Meeting in the middle: How having a clear understanding of marketing plays into company compliance practices
Ian Sims, founder of Rightlander, says that it is important that compliance officers understand the roles and requirements of marketers to ensure compliance while supporting the business
The past year has seen an increasing number of operators shifting the responsibility of affiliate compliance away from marketeers and into a dedicated role or team where accountability is easier to track.
It’s a logical step because having someone solely responsible for ensuring compliance is far safer for the business than mixing it with a potentially conflicting marketing role. But it also requires the compliance officer to not only understand the role of an affiliate marketing manager but also the motivators that the business uses to drive them.
When affiliate compliance first became big news in the UK around the end of 2017, it left business owners with a quandary. With the emphasis being put on the operator to ensure their affiliates were compliant came penalties which could run to hundreds of thousands if not millions of pounds and many speculators suggested that it could be even worse.

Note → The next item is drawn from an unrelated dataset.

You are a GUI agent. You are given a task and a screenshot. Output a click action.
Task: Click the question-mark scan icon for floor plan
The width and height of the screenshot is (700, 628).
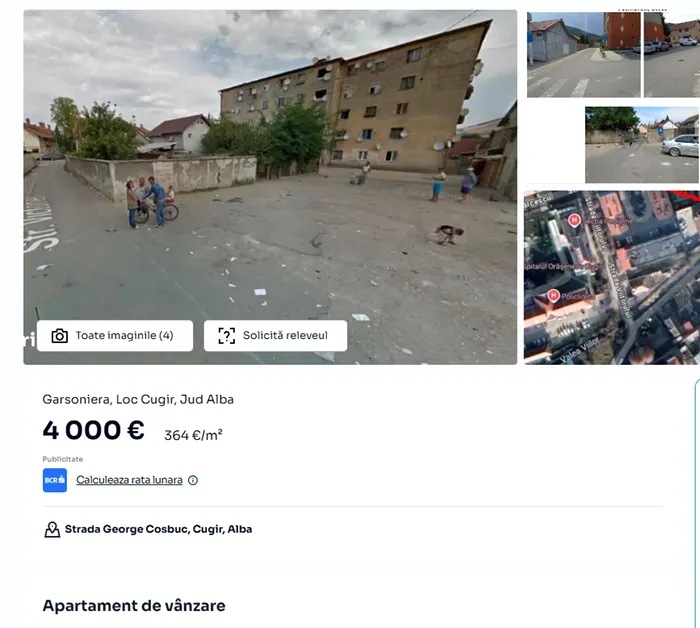pyautogui.click(x=226, y=336)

The immediate issues for the operator were the need to delegate the responsibility within the organisation, ensure that the affiliate landscape was in a compliant state as quickly as possible and not least, to manage the impact of this new task on pre-arranged budgets.

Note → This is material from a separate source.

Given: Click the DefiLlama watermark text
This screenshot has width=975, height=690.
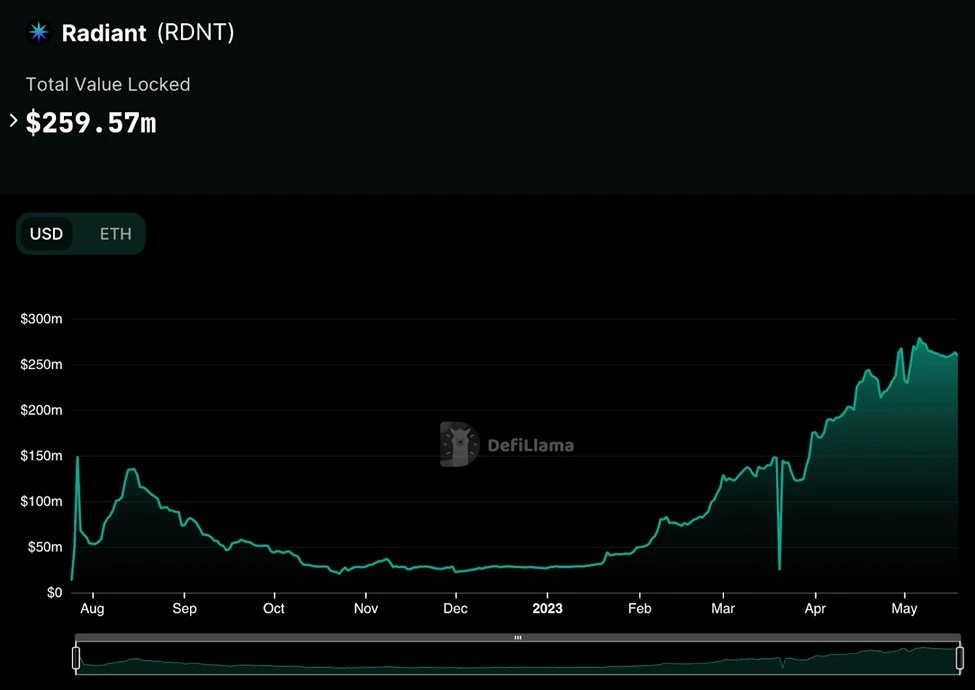Looking at the screenshot, I should coord(530,445).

For many, the obvious choice was to pass the responsibility to the affiliate team who understood what the issues could be and were also at the coalface. While not perhaps welcomed by staff trained primarily for marketing roles, there was a widely appreciated acceptance that this was a necessary task which, done right, should actually have a lasting benefit for both players and the business.

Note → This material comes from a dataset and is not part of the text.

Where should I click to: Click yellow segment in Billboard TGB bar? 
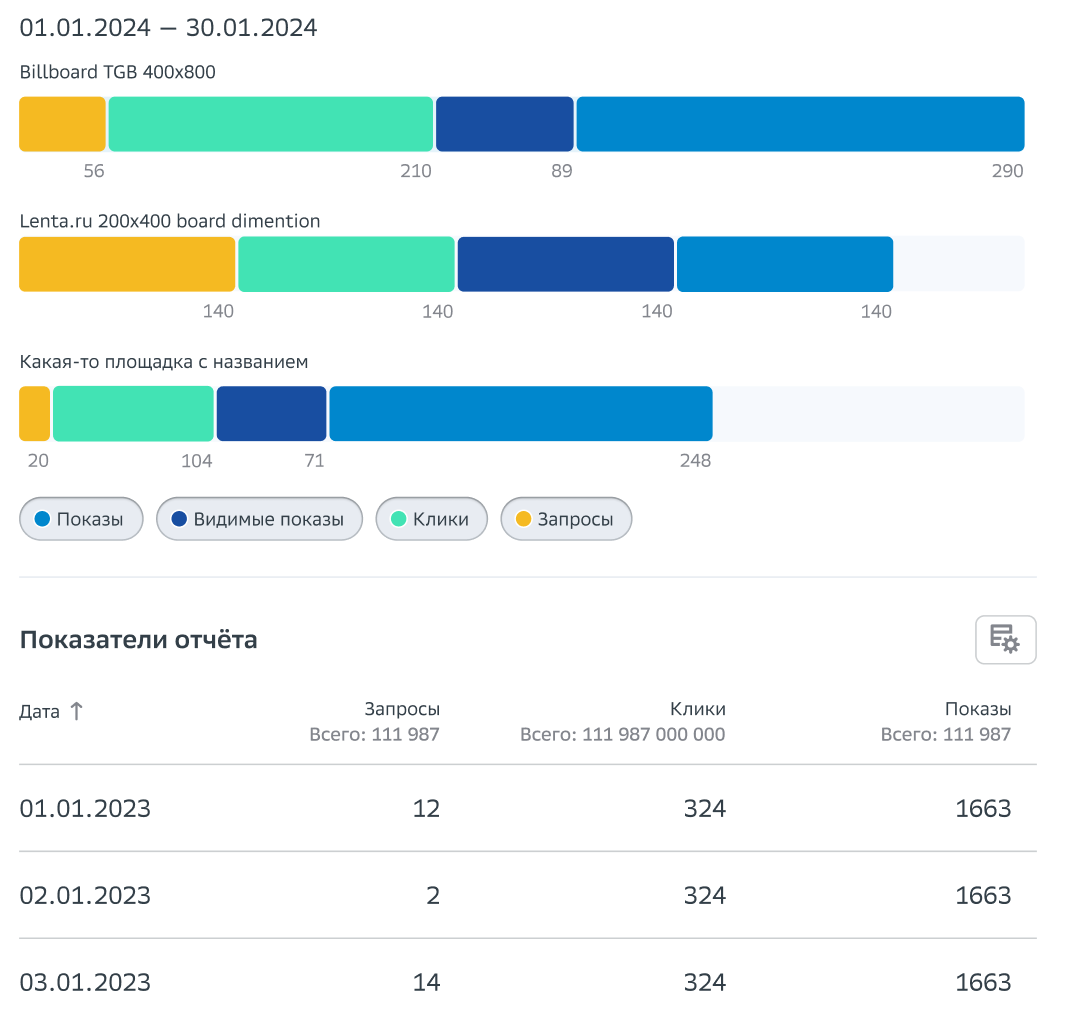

At this stage, it made perfect sense for many and looking back you have to say that on the whole they’ve done a great job: the affiliate landscape is much tidier than it was a year ago. There is however a longer-term issue: marketing and compliance can often come into conflict. We saw a perfect example of this recently when Rightlander uncovered some very unethical affiliate activities across third-party ad services with the resultant uncompliant and misleading “sponsored content” appearing on a national newspaper site.
The operator in question was not a Rightlander client, however, when we reached out to the affiliate program manager, who clearly had the responsibility of managing this “very good” affiliate and was presumably responsible for ensuring a compliant marketing strategy, they asked about how easy the issue was to find. This was a line of questioning which highlighted the dilemma faced by marketing staff with targets to meet. Unfortunately, it is a fact of life that some unethical advertising methods can by their very nature generate high volumes of traffic.
If that issue had been the responsibility of a compliance officer or a licence holder to deal with, that conversation would never have happened: the action required is pretty obvious.
But events such as this also have the potential to lead to discord between the affiliate managers tasked with bringing in traffic and the compliance department, a side-effect of which could result in the former becoming less than transparent in their dealings with the latter, a situation that could have severe repercussions for the business.
If the business incentivises staff with disregard for non-compliant affiliate or marketing content, this may need addressing. Similarly, if the person or persons you make accountable for compliance are also marketing your business, perhaps you should think about handing responsibility to a dedicated compliance officer and maybe one who understands marketing or who is able to maintain a good relationship with the marketing team.
If you already have a dedicated compliance team, affiliate compliance might nestle nicely into their role, but it is important to ensure that they have total transparency from the marketing staff or they run the risk of not being given the full picture.
A number of our clients have successfully re-assigned marketing staff into dedicated compliance roles with accountability attached and this seems to be proving effective.
Author: Ian Sims, founder, Rightlander
Ian Sims is the founder of Rightlander, a state-of-the-art affiliate compliance platform that allows affiliates and operators to identify potentially non-compliant content in regulated jurisdictions. Prior to establishing Rightlander, Sims was an egaming affiliate for 13 years.